On Behalf of | May 5, 2015 | Firm News |


Is the 80 hour work week realistic?  It is if you are faking it! And I don’t mean this in a negative way.  A study by Erin Reid of Boston University’s Business School showed that male employees at a large, high pressure consulting firm who presented the illusion of working long hours while still maintaining the “work life” balance were rewarded while female employees who actually asked for a lighter work load to achieve the same balance were penalized for that request.  Being open and upfront with the company was not rewarded while the deception received high marks.  Clearly, the message is that employers appreciated the appearance of “workaholics” and clearly disliked those of any gender who ask for a moderate work schedule.

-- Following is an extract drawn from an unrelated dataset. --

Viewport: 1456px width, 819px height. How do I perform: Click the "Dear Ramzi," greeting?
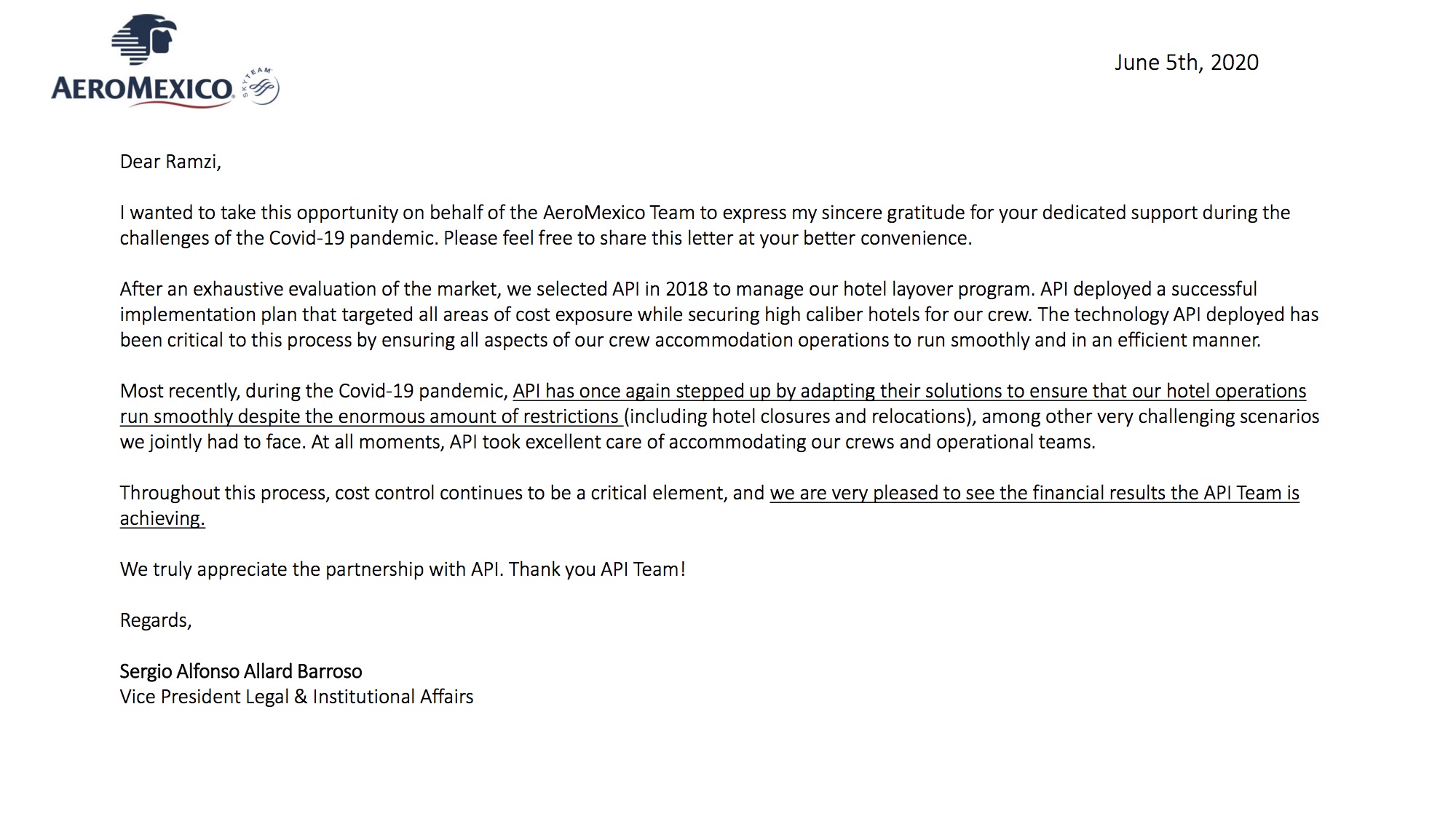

The male employees were savvy enough to figure out a way to work out a solution within the confines of what their employer and clients needed as balanced against their own objectives.  They didn’t involve the employer in this discussion but rather ensured that everyone got what they needed. The other employees discussed in the study, predominantly women, either actually worked the hours required by the employer or sought to incorporate the employer into their effort to strike a work-life balance. So,  what’s your take away?  Be strategic and make sure that everyone gets what they need without having too  much of a collaborative discussion with your managers and HR.  Regardless of the changes in the economy, women’s rights, corporate culture etc., one thing remains constant-an employer expects to receive value for their investment in you and the employer gets to define what that value looks like.  As the “collaborative” employees found out, the employer wasn’t interested in discussing ways to reduce productivity to achieve a work-life balance and made their displeasure clear in reviews and reduced bonuses. Everyone in the work place seeks a better work-life balance but there is simply no benefit in talking about it.  The lesson learned from Erin Reid’s study is to just go about achieving that balance without involving the employer.  But paramount to the success of that plan is to ensure that the client, and hence the employer, is happy.